The media focus on ZEVs has largely centered on the transition of light-duty vehicles — passenger cars and light trucks — due primarily to California’s Advanced Clean Cars rules, which mandate that by 2035 all light-duty vehicles sold in California must be ZEVs. Thirteen other states and the District of Columbia follow the California Air Resources Board (CARB) standards.1 More recently, though, the electrification of MHDVs has gained significant momentum because of actions both in California and nationwide.

First, CARB adopted the Advanced Clean Trucks (ACT) rule in 2021, with the target “to accelerate a large-scale transition of zero-emission medium- and heavy-duty vehicles from Class 2b to Class 8.”2 ACT requires manufacturers who certify Class 2b-8 chassis or complete vehicles with combustion engines to sell ZE-MHDVs as an increasing percentage of their annual California sales from 2024 to 2035. By 2035, ZE-MHDVs would need to be 55% of Class 2b-3 sales, 75% of Class 4-8 straight truck sales, and 40% of truck tractor sales.2

Additionally, large employers including retailers, manufacturers, brokers and others are required to report information about shipments and shuttle services. Fleet owners with 50 or more trucks must report the composition of their existing fleet operations.2 Massachusetts, New Jersey, New York, Oregon, Vermont and Washington have also adopted ACT.3

CARB has also passed the Advanced Clean Fleets (ACF) rule. ACF targets MHDV fleets and is designed to build on ACT in accelerating compliance with the 2020 California Executive Order N-79-20, which states, “It shall be a further goal of the State that 100 percent of medium- and heavy-duty vehicles in the State be zero-emission by 2045 for all operations where feasible and by 2035 for drayage trucks.”4 The ACF rule has four key components:5

  1. Manufacturers may sell only ZE-MHDVs starting in 2036.
  2. Government-owned (city, county, district and state) fleets need to ensure 50% of MHDV purchases are ZEVs beginning in 2024 and 100% of purchases are ZEVs by 2027, with some caveats for smaller government agencies and near-ZEV purchases through 2035.
  3. All new purchases for drayage fleets, or trucks that move freight very short distances in and out of ocean ports or intermodal facilities, must be ZEVs starting in 2024, with the entirety of the drayage fleet being ZEVs by 2035. All drayage trucks must register with CARB, and any non-ZEVs in the drayage fleet can continue to operate through their minimum useful life.
  4. High-priority fleets must begin transitioning to ZE-MHDV fleets. High-priority fleets are defined as “entities with $50 million or more in gross annual revenue and that own, operate, or control at least one vehicle with a gross vehicle weight rating (GVWR) greater than 8,500 pounds, or are entities that own, operate, or control a total of 50 or more vehicles with a GVWR greater than 8,500 pounds.” High-priority fleets in California also must purchase only ZEVs beginning in 2024 and slowly transition their fleets to entirely ZEVs by milestone group (see Table 1).

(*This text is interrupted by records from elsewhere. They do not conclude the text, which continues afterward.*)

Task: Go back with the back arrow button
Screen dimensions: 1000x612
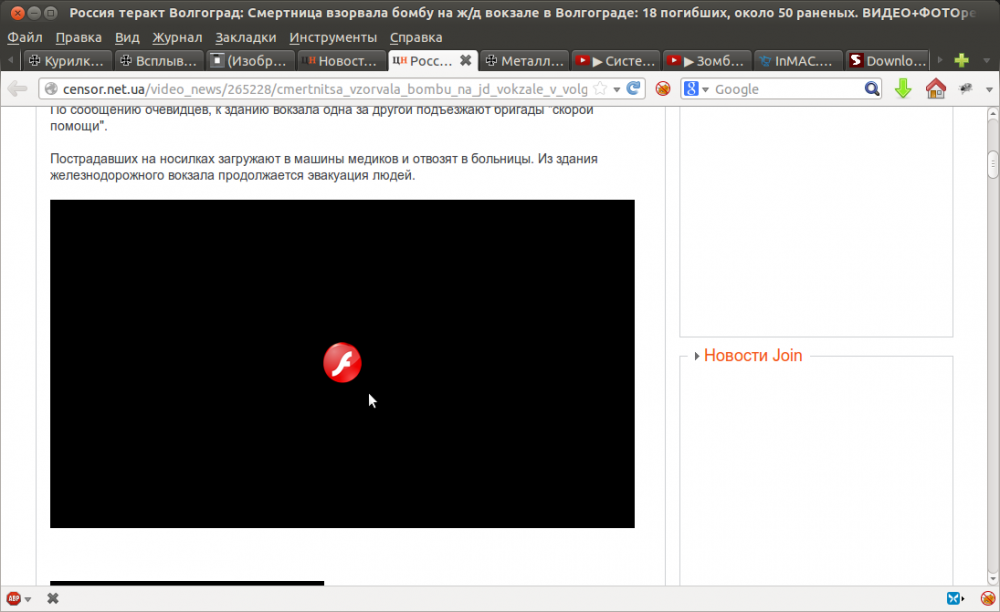Action: coord(17,89)
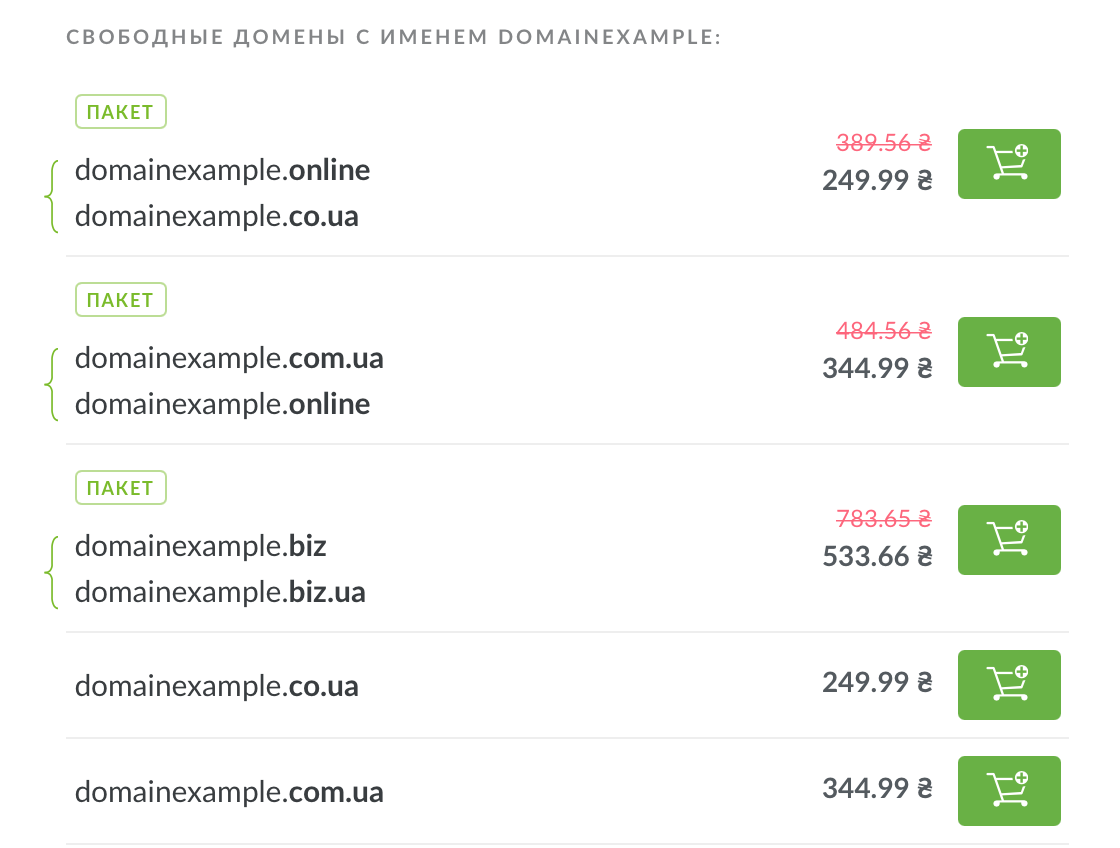The image size is (1120, 848).
Task: Click the standalone domainexample.co.ua domain name
Action: click(x=216, y=686)
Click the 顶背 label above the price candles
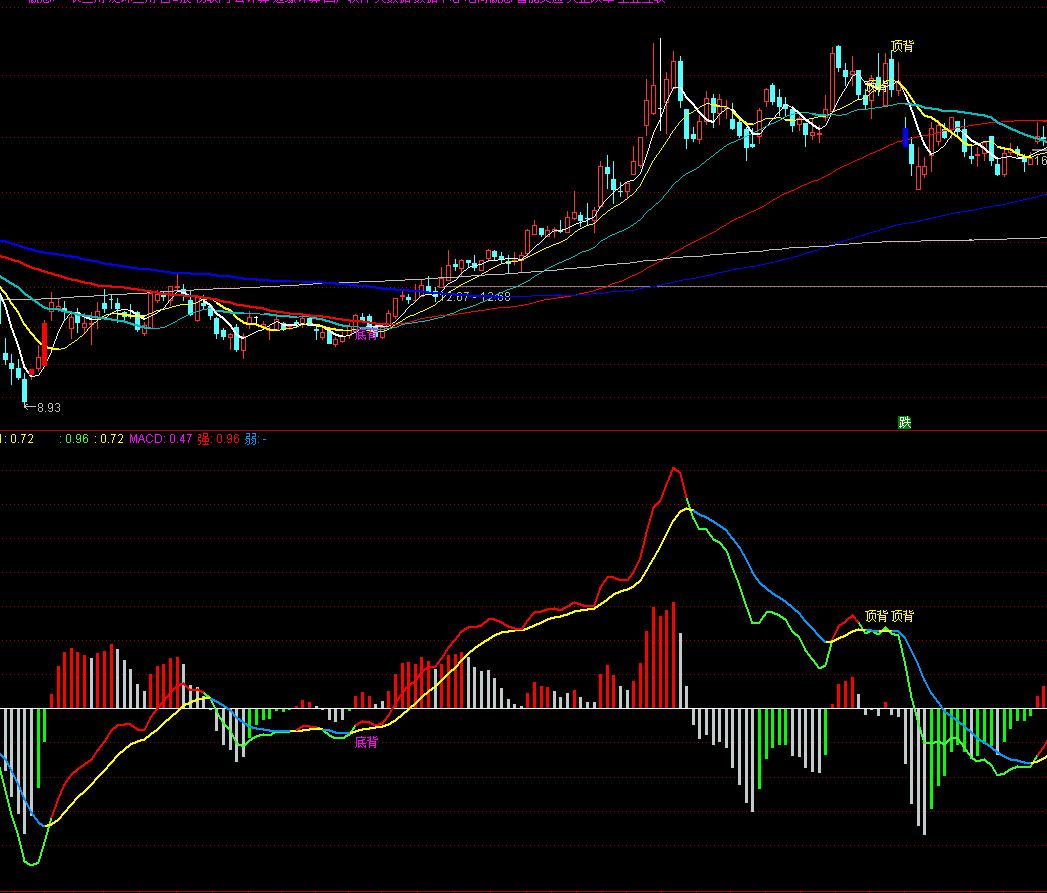Screen dimensions: 1047x893 [902, 46]
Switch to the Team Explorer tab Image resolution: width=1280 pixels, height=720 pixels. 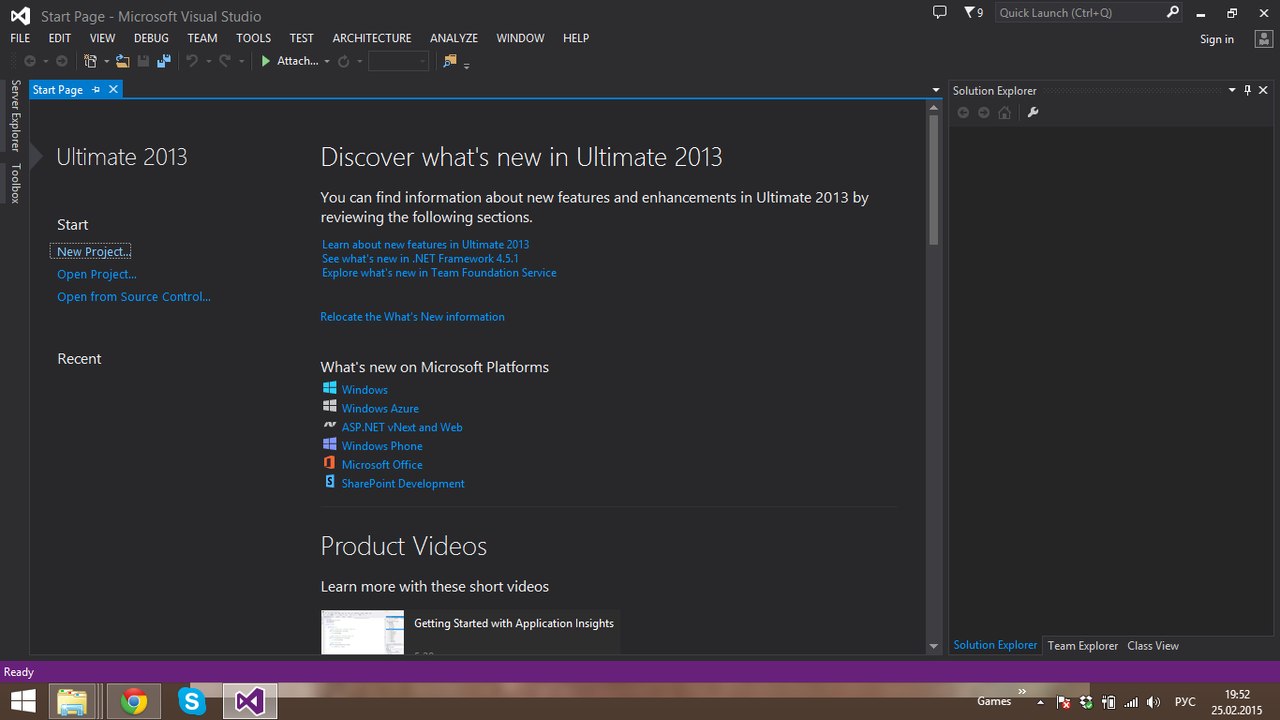[x=1082, y=646]
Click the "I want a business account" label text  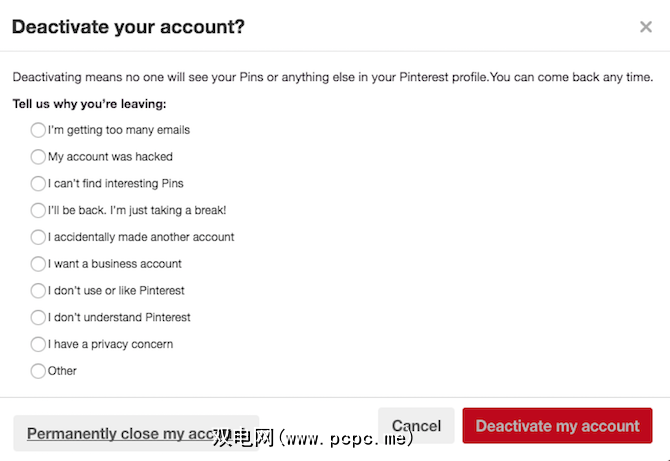(114, 264)
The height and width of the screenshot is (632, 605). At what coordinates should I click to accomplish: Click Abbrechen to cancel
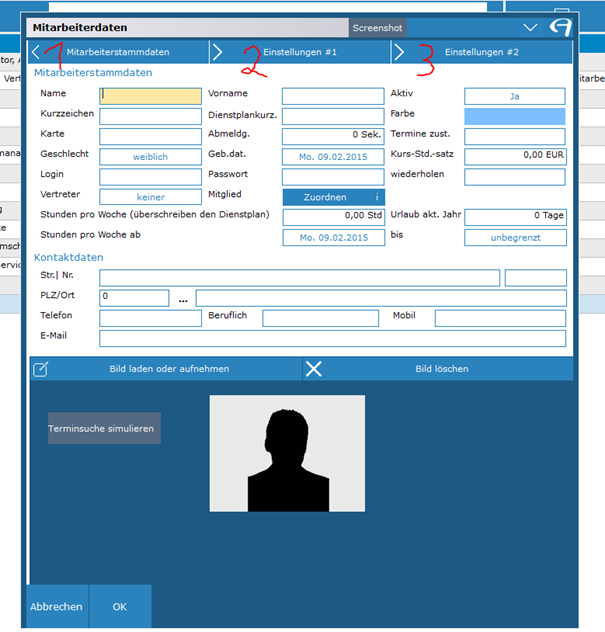(x=56, y=607)
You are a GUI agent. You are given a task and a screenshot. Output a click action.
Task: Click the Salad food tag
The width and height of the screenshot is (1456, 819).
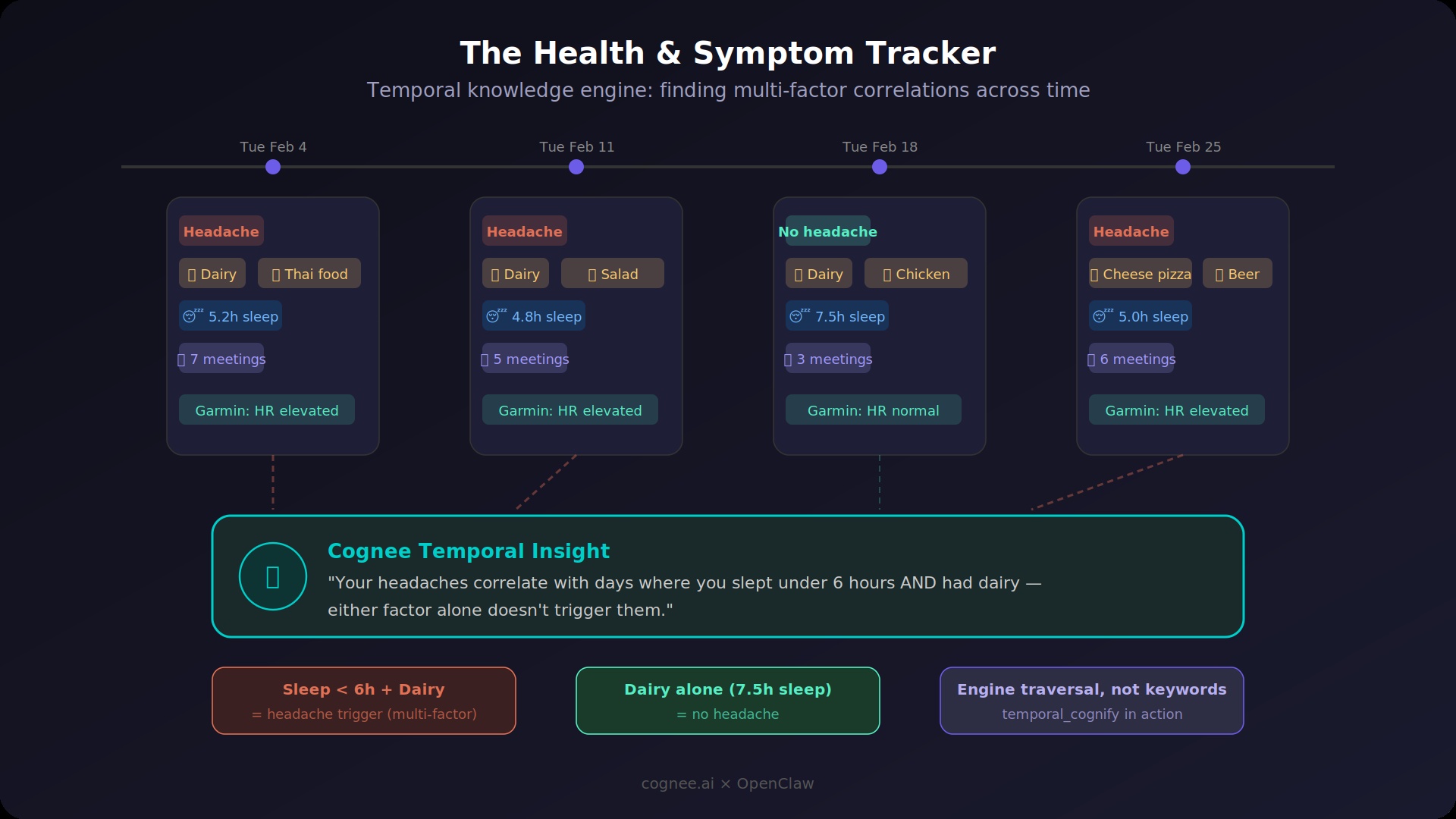(x=613, y=274)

Table Percentage of Vehicles That Must Be Zero Emission

CARB currently estimates that there are 1.8 million MHDVs operating in California daily, and 532,000 will be subject to ACF fleet requirements.5

Majority of Truck and Tractors Subject to ACF Chart

Exemptions may be possible for some fleet owners, however. CARB has recently issued a list of “Updated Flexibilities” that provide the possibility to receive an exemption under specific circumstances.6 For example, there is a potential provision for “fleet owners to apply for an exemption to purchase an ICE [internal combustion engine] vehicle if ZEVs are available in a given configuration, but do not meet the fleet’s daily mileage and stationary operational use needs.” This exemption might be appropriate for some producers with daily transportation needs that are outside of the current capacity of ZE-MHDVs. Additionally, there is a provision that allows for a delay in transitioning to ZE-MHDVs for areas where the infrastructure transition has also been delayed. Some farmers, agribusinesses, processors and transportation companies may find that portions of their operation fit into these exemptions, which will allow for a less disruptive transition for their business and the food supply chain.

Acronym Guide

Continue reading Matt’s report on the use of electric vehicles in agriculture.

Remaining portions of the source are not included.